→ **Text segment**
══════════════════════════════

This article in today's The Times is without doubt the most sarcastic, vitriollic and thoroughly enjoyable read I've come across in years
As with most commentary, it's 40% sarcasm and 49% entertainment but I still find myself agreeing with most of it... and rolling in the aisles at the same timeTO BE born British is to become used to many things, very quickly. The miserable weather. The shockingly bad education system. But on the other hand, these have their advantages. The rain gives us our glorious greenery. The flagrant failures of formal education mean that wild card wits such as myself know enough to bail out at 16 and not get chopped down into bland Euro-portions by the intellectual sausage machines of academe.
But in my experience, one never gets used to being insulted by the ruling house of this country, no matter how weary one’s bones or how thick one’s skin.
Of course, the whole basis of monarchy is savage and uncivilised, relying as it does on ancestor-worship, smoke and mirrors and superstition; it makes us look less rather than more developed than those who rely on their country’s citizens to be sensible enough to elect their own head of state. Without meaning to diss the Third World, a King of Tonga seems far more appropriate than a Queen of England.
On a personal level, I would also add that the concept of royalty is ceaselessly insulting to true Protestants, with the Divine Right of Kings and the loathsome idea that a monarch — no matter how cretinous, murderous or low — is closer to God than an “ordinary” human being; that is, a human being created in the image of God! But then, one hardly expects a bunch of inbred, bone-headed knuckle-draggers like the Windsors to grapple with significant theological issues.
No, it is the banal, everyday, humdrum insults dealt out to the British people by the House of Windsor which really stick in the craw. And the most hackneyed and contemptuous of all? Throw a wedding at it! Yes, be it rumours of homosexu- ality, of nymphomania, of financial flightiness, just chuck around the bunting and sound the trumpets and the nation will park its collective brain at the trestle tables and pig out on pageantry.

══════════════════════════════

→ **Data shown**
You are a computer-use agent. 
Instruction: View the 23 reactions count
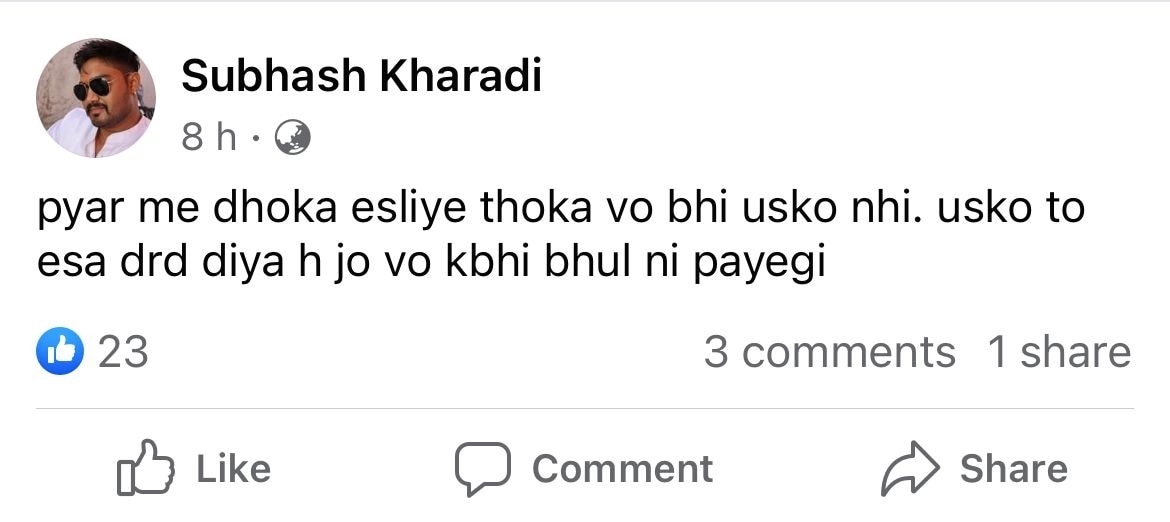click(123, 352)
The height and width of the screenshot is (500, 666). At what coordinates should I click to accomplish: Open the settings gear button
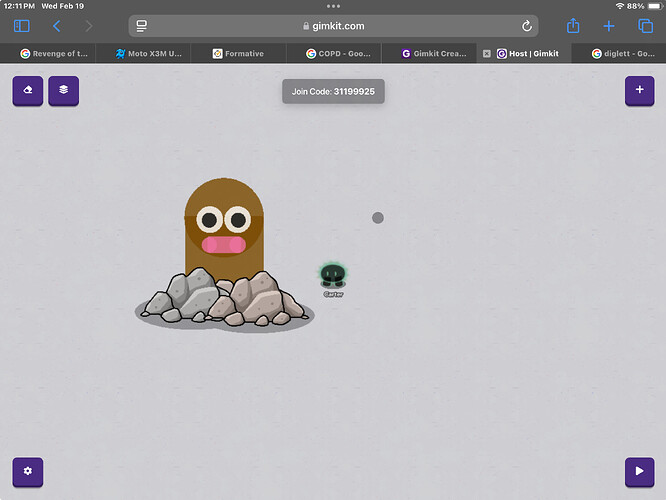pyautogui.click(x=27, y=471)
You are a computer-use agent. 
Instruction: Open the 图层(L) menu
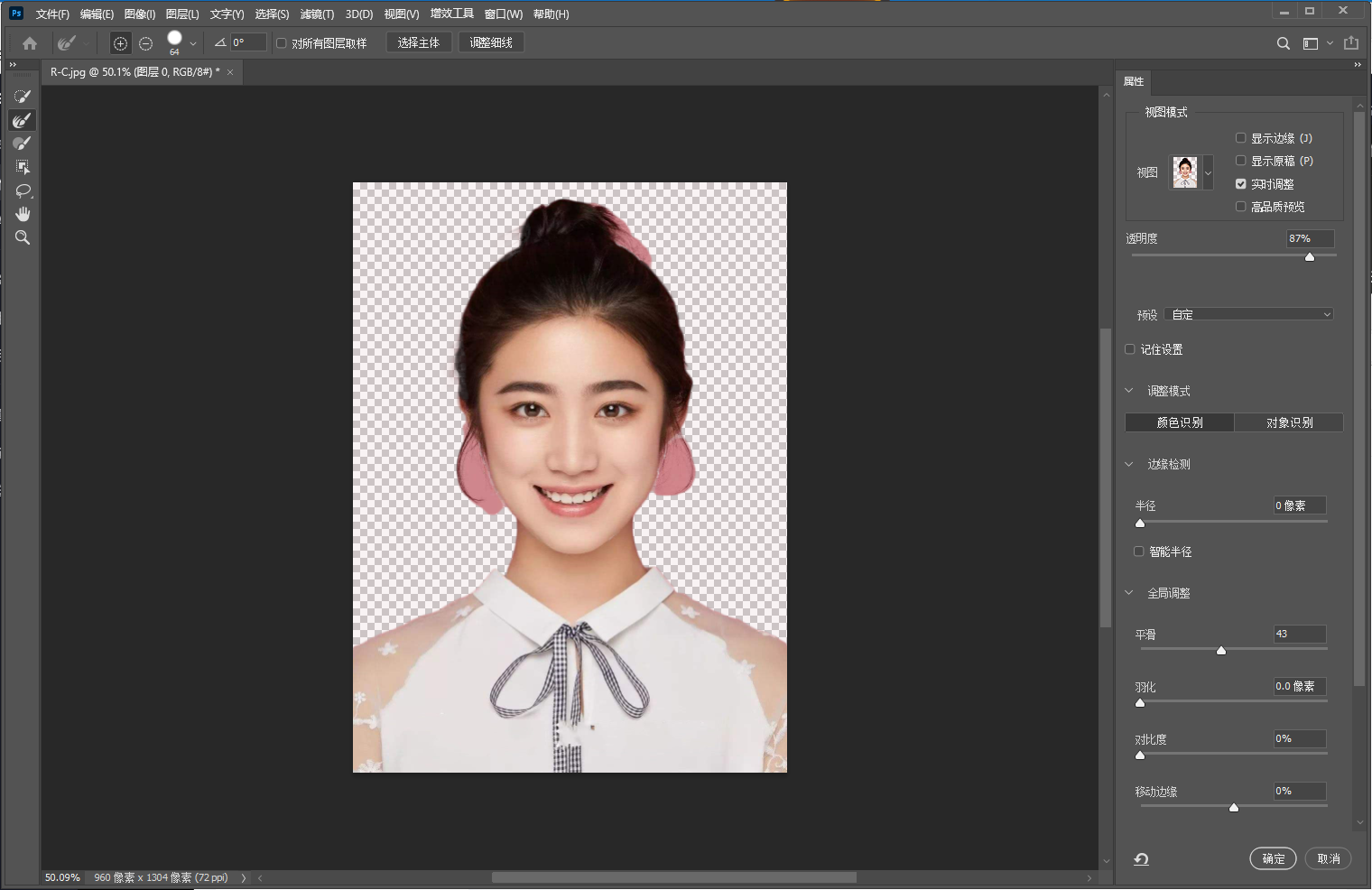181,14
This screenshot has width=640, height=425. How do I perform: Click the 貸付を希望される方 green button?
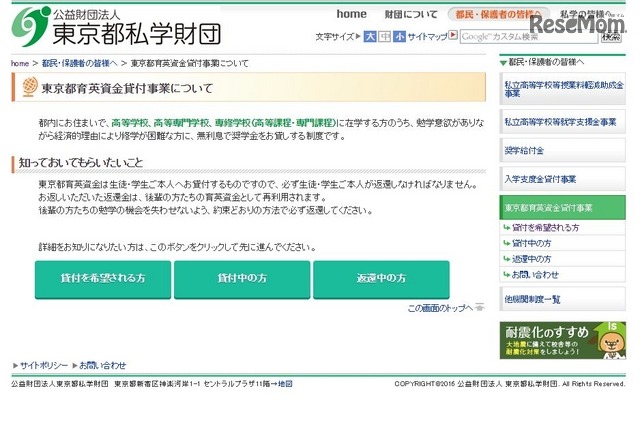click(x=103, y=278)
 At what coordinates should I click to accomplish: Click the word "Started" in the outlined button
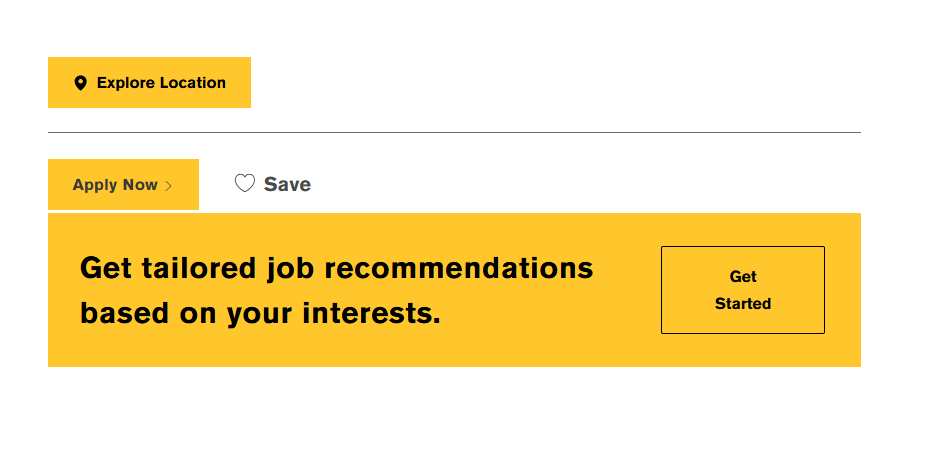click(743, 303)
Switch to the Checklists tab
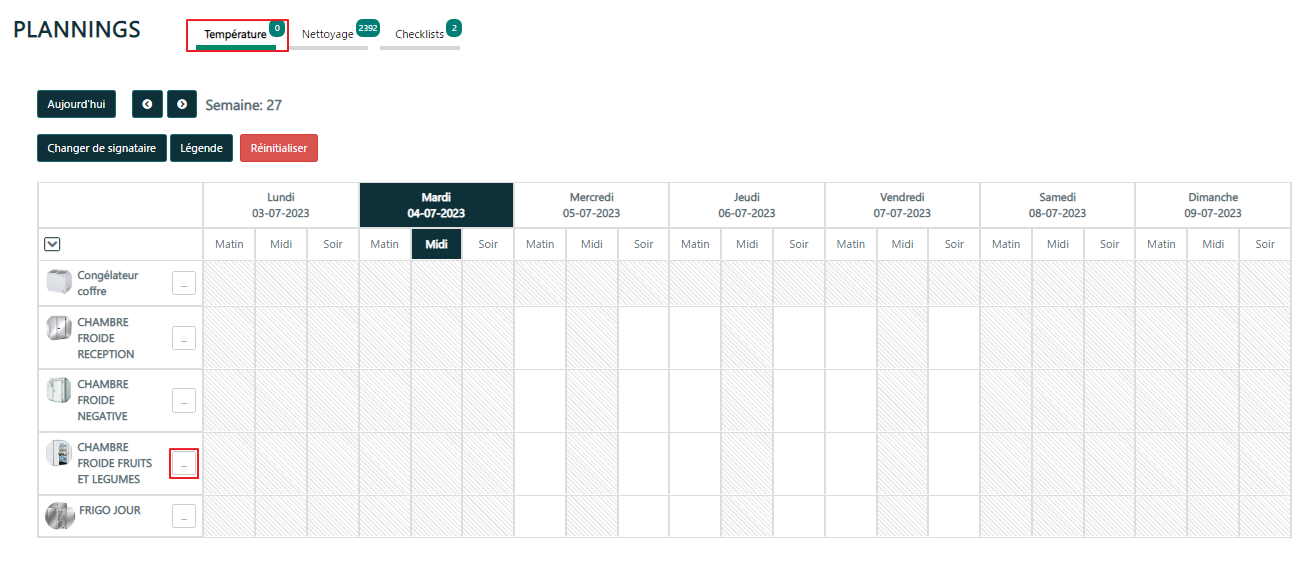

══════════════════════════════

→ **Requirement A**
In the article on the British monarchy, which rumours does the text say a royal wedding is thrown at?
→ **Requirement B**
According to the article on the British monarchy, at what age do "wild card wits" bail out of formal education?
→ **Requirement C**
Write the next part of the article on the British monarchy, picking up after its last sentence.

→ **Output A**
homosexuality, nymphomania, financial flightiness

→ **Output B**
16

→ **Output C**
Forget for now the fact that this is a man who embodies all that is worst in both ancient and modern; the truly grotesque mating of the old expectation of blind deference with the more recent self-indulgent lack of sacrifice for a greater good. This is a “man” who urinates into a specimen jar held by his valet, who never puts his own toothpaste on its brush, who sells on gifts given to him by his humble (admittedly moronic) admirers and whose devotion to his country (“I serve,” indeed!) burns so fiercely, so intensely, that a few years back when the abolition of hunting with hounds was first suggested, declared with typical self-sacrificing dignity: “If I can’t hunt, I may as well just leave the country and go to live in Switzerland!” Gosh, doesn’t it just warm the cockles of one’s loyal English heart to know that this sceptred isle means so much to the Heir Apparent — God bless you, ’guv!
No doubt certain forelock-tugging, liege-licking seat-sniffers will by now be bleating that the poor dear sainted man deserves to be happy. But I’d bet that this is exactly the type of solid citizen who would otherwise scorn the modern cult of self-indulgence, whether the practitioners be single mothers on benefits or therapy junkies on Prozac.
No one is saying that the Prince of Wails shouldn’t be allowed to go off and marry a woman who has a face like Iggy Pop’s arse, if that’s what turns him on. But some of us refuse to understand why said Bum-Face will then be allowed to glory in the title of Princess Consort Queen in all but name. If he knew the meaning of the word honour, Prince Charles would choose once and for all between private life and public duty. But he doesn’ t, and he never has, so he won’t — he will simply continue, in the typical soft, decadent style that marks every aspect of his life, to demand the best of both worlds.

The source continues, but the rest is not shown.